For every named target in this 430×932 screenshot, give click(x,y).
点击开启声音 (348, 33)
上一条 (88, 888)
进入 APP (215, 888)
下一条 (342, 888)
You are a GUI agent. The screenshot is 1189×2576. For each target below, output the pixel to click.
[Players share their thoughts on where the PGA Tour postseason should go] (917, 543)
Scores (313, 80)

...

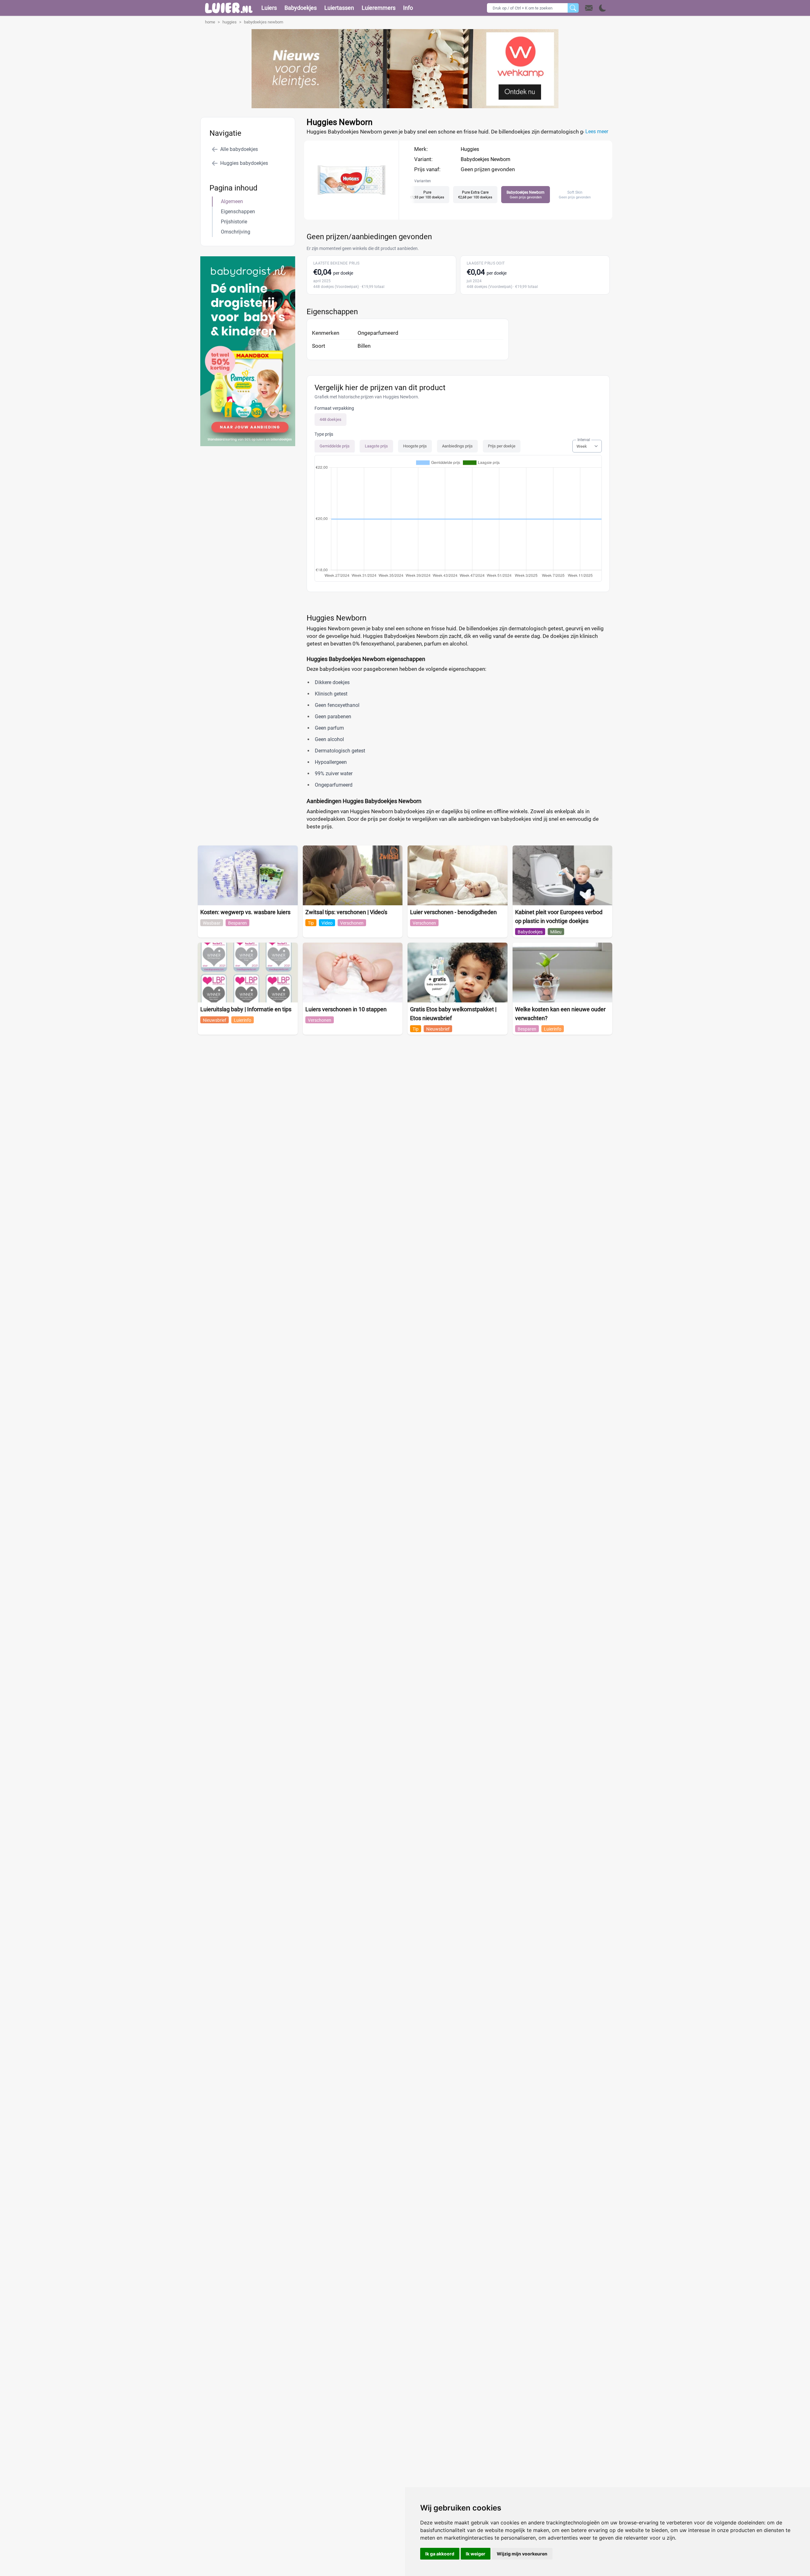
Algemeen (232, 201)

---

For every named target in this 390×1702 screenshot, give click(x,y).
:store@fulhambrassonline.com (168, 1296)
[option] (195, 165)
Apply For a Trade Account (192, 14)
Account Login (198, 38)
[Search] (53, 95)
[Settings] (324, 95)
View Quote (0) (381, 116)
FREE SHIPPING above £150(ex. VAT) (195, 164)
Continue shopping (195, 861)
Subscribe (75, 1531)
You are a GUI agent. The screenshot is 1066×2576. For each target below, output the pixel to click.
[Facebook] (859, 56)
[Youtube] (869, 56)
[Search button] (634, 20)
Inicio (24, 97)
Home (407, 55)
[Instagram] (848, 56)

Work to complete ->
One stretch of the lines above is wanted, from the line that contains "[Settings] (324, 95)" through the line that contains "[Instagram] (848, 56)". Output it exactly.

Exercise response ->
[Settings] (324, 95)
View Quote (0) (381, 116)
FREE SHIPPING above £150(ex. VAT) (195, 164)
Continue shopping (195, 861)
Subscribe (75, 1531)
You are a GUI agent. The screenshot is 1066×2576. For each target below, output the pixel to click.
[Facebook] (859, 56)
[Youtube] (869, 56)
[Search button] (634, 20)
Inicio (24, 97)
Home (407, 55)
[Instagram] (848, 56)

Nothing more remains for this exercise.